## Stored dataset items

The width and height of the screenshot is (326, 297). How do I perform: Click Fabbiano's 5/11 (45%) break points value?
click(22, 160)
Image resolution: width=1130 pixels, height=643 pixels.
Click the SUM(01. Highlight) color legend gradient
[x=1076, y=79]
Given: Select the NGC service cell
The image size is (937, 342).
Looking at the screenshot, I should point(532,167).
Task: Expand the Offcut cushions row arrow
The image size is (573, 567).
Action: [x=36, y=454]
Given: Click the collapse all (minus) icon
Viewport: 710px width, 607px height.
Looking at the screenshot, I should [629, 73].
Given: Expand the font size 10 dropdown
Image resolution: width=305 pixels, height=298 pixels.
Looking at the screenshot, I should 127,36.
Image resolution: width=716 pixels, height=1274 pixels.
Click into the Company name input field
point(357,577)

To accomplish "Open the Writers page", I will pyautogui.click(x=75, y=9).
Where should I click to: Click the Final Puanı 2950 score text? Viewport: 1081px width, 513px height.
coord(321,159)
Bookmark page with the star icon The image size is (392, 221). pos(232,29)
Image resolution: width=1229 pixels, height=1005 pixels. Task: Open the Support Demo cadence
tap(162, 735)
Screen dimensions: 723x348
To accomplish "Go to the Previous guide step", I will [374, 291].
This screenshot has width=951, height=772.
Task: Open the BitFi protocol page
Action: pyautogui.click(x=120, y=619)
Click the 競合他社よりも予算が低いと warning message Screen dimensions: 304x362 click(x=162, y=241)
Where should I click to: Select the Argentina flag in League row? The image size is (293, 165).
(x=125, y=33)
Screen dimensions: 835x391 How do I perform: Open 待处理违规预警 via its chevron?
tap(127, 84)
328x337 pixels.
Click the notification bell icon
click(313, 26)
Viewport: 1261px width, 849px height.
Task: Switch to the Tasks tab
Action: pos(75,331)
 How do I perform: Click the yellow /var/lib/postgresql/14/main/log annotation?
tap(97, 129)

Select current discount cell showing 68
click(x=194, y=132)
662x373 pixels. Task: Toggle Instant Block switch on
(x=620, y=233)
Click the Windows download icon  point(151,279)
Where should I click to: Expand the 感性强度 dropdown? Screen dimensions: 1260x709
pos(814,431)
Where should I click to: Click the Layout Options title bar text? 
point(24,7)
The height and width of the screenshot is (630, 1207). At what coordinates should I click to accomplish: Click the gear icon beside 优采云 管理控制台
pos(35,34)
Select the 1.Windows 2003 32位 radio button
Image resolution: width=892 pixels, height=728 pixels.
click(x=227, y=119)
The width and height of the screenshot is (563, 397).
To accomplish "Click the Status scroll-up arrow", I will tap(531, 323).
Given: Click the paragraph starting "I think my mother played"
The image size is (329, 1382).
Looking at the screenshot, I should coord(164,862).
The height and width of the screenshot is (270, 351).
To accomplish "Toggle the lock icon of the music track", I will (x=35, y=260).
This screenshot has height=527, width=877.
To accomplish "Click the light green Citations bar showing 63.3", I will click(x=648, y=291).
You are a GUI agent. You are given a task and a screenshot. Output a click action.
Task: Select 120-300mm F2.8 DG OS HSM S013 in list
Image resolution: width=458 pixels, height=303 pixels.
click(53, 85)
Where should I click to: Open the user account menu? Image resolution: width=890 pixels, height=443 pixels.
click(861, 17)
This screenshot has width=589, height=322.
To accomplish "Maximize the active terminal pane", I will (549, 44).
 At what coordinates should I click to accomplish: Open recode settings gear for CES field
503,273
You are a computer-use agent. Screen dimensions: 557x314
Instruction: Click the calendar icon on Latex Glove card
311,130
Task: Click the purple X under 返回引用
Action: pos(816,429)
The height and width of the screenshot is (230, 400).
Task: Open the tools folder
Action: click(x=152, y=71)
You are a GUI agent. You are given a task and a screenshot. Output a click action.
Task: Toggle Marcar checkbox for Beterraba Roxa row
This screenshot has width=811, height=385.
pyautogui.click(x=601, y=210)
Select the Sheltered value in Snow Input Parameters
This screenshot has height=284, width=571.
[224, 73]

## What is needed
The records above must be set down again exactly as written.

## Result
The width and height of the screenshot is (326, 297). How do I perform: Click Fabbiano's 5/11 (45%) break points value?
click(22, 160)
Image resolution: width=1130 pixels, height=643 pixels.
Click the SUM(01. Highlight) color legend gradient
[x=1076, y=79]
Given: Select the NGC service cell
The image size is (937, 342).
Looking at the screenshot, I should point(532,167).
Task: Expand the Offcut cushions row arrow
The image size is (573, 567).
Action: [x=36, y=454]
Given: Click the collapse all (minus) icon
Viewport: 710px width, 607px height.
Looking at the screenshot, I should [629, 73].
Given: Expand the font size 10 dropdown
Image resolution: width=305 pixels, height=298 pixels.
Looking at the screenshot, I should 127,36.
Image resolution: width=716 pixels, height=1274 pixels.
Click into the Company name input field
point(357,577)

To accomplish "Open the Writers page", I will pyautogui.click(x=75, y=9).
Where should I click to: Click the Final Puanı 2950 score text? Viewport: 1081px width, 513px height.
coord(321,159)
Bookmark page with the star icon The image size is (392, 221). pos(232,29)
Image resolution: width=1229 pixels, height=1005 pixels. Task: Open the Support Demo cadence
tap(162, 735)
Screen dimensions: 723x348
To accomplish "Go to the Previous guide step", I will [374, 291].
This screenshot has width=951, height=772.
Task: Open the BitFi protocol page
Action: pyautogui.click(x=120, y=619)
Click the 競合他社よりも予算が低いと warning message Screen dimensions: 304x362 click(x=162, y=241)
Where should I click to: Select the Argentina flag in League row? The image size is (293, 165).
(x=125, y=33)
Screen dimensions: 835x391 How do I perform: Open 待处理违规预警 via its chevron?
tap(127, 84)
328x337 pixels.
Click the notification bell icon
click(313, 26)
Viewport: 1261px width, 849px height.
Task: Switch to the Tasks tab
Action: pos(75,331)
 How do I perform: Click the yellow /var/lib/postgresql/14/main/log annotation?
tap(97, 129)

Select current discount cell showing 68
click(x=194, y=132)
662x373 pixels. Task: Toggle Instant Block switch on
(x=620, y=233)
Click the Windows download icon  point(151,279)
Where should I click to: Expand the 感性强度 dropdown? Screen dimensions: 1260x709
pos(814,431)
Where should I click to: Click the Layout Options title bar text? 
point(24,7)
The height and width of the screenshot is (630, 1207). At what coordinates should I click to accomplish: Click the gear icon beside 优采云 管理控制台
pos(35,34)
Select the 1.Windows 2003 32位 radio button
Image resolution: width=892 pixels, height=728 pixels.
click(x=227, y=119)
The width and height of the screenshot is (563, 397).
To accomplish "Click the Status scroll-up arrow", I will tap(531, 323).
Given: Click the paragraph starting "I think my mother played"
The image size is (329, 1382).
Looking at the screenshot, I should coord(164,862).
The height and width of the screenshot is (270, 351).
To accomplish "Toggle the lock icon of the music track", I will (x=35, y=260).
This screenshot has height=527, width=877.
To accomplish "Click the light green Citations bar showing 63.3", I will click(x=648, y=291).
You are a GUI agent. You are given a task and a screenshot. Output a click action.
Task: Select 120-300mm F2.8 DG OS HSM S013 in list
Image resolution: width=458 pixels, height=303 pixels.
click(53, 85)
Where should I click to: Open the user account menu? Image resolution: width=890 pixels, height=443 pixels.
click(861, 17)
This screenshot has width=589, height=322.
To accomplish "Maximize the active terminal pane", I will (549, 44).
 At what coordinates should I click to accomplish: Open recode settings gear for CES field
503,273
You are a computer-use agent. Screen dimensions: 557x314
Instruction: Click the calendar icon on Latex Glove card
311,130
Task: Click the purple X under 返回引用
Action: pos(816,429)
The height and width of the screenshot is (230, 400).
Task: Open the tools folder
Action: click(x=152, y=71)
You are a GUI agent. You are given a task and a screenshot. Output a click action.
Task: Toggle Marcar checkbox for Beterraba Roxa row
This screenshot has width=811, height=385.
pyautogui.click(x=601, y=210)
Select the Sheltered value in Snow Input Parameters
This screenshot has height=284, width=571.
[224, 73]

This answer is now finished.